## Information supplied

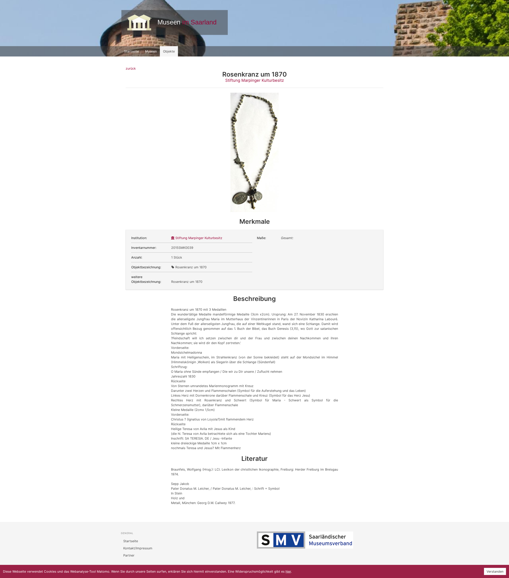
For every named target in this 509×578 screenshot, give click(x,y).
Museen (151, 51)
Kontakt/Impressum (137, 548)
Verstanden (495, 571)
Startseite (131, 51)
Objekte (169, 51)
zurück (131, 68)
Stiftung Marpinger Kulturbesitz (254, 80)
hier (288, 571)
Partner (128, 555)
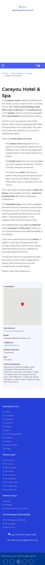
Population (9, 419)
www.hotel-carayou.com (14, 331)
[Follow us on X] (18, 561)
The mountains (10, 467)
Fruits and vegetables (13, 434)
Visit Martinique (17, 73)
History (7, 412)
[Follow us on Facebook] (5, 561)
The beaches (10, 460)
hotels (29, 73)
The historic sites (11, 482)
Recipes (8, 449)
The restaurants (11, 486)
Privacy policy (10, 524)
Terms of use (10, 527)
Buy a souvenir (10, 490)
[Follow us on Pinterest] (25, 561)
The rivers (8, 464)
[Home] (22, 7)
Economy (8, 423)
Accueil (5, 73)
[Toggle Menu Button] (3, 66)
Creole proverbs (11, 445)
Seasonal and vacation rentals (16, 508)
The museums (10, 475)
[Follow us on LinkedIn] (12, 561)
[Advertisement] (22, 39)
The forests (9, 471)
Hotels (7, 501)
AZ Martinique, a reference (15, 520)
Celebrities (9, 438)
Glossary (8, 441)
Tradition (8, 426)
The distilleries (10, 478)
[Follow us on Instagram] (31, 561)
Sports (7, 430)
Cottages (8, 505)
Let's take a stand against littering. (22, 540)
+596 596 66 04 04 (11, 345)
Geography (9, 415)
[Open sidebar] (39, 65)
...
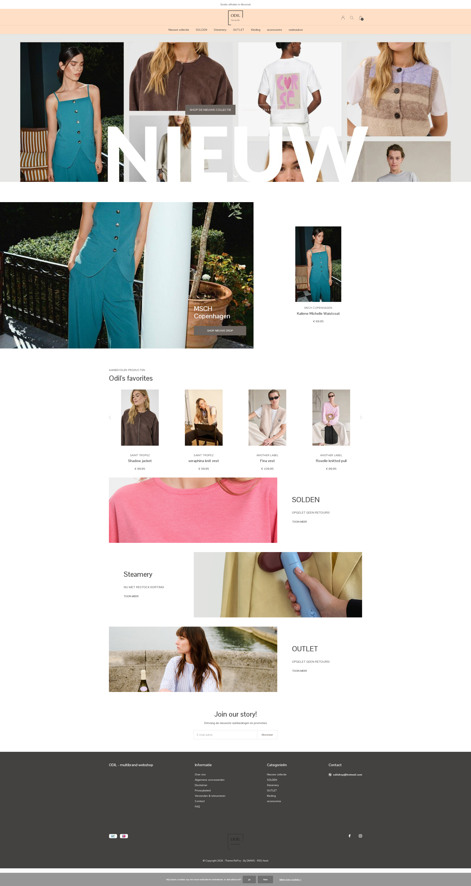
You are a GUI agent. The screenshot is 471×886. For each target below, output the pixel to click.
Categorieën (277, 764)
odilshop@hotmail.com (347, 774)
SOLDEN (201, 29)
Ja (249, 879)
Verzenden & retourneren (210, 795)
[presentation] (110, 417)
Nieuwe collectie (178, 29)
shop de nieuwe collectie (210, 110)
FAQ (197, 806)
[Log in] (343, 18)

## Description of the task
Convert the portion of the listing above, starting at the line that contains "[Advertisement] (22, 39)" and ending at the line that contains "Geography (9, 415)", both included, into a numbered list with blank lines omitted.

## Result
1. [Advertisement] (22, 39)
2. The forests (9, 471)
3. Hotels (7, 501)
4. AZ Martinique, a reference (15, 520)
5. Celebrities (9, 438)
6. Glossary (8, 441)
7. Tradition (8, 426)
8. The distilleries (10, 478)
9. [Follow us on Instagram] (31, 561)
10. Sports (7, 430)
11. Cottages (8, 505)
12. Let's take a stand against littering. (22, 540)
13. +596 596 66 04 04 (11, 345)
14. Geography (9, 415)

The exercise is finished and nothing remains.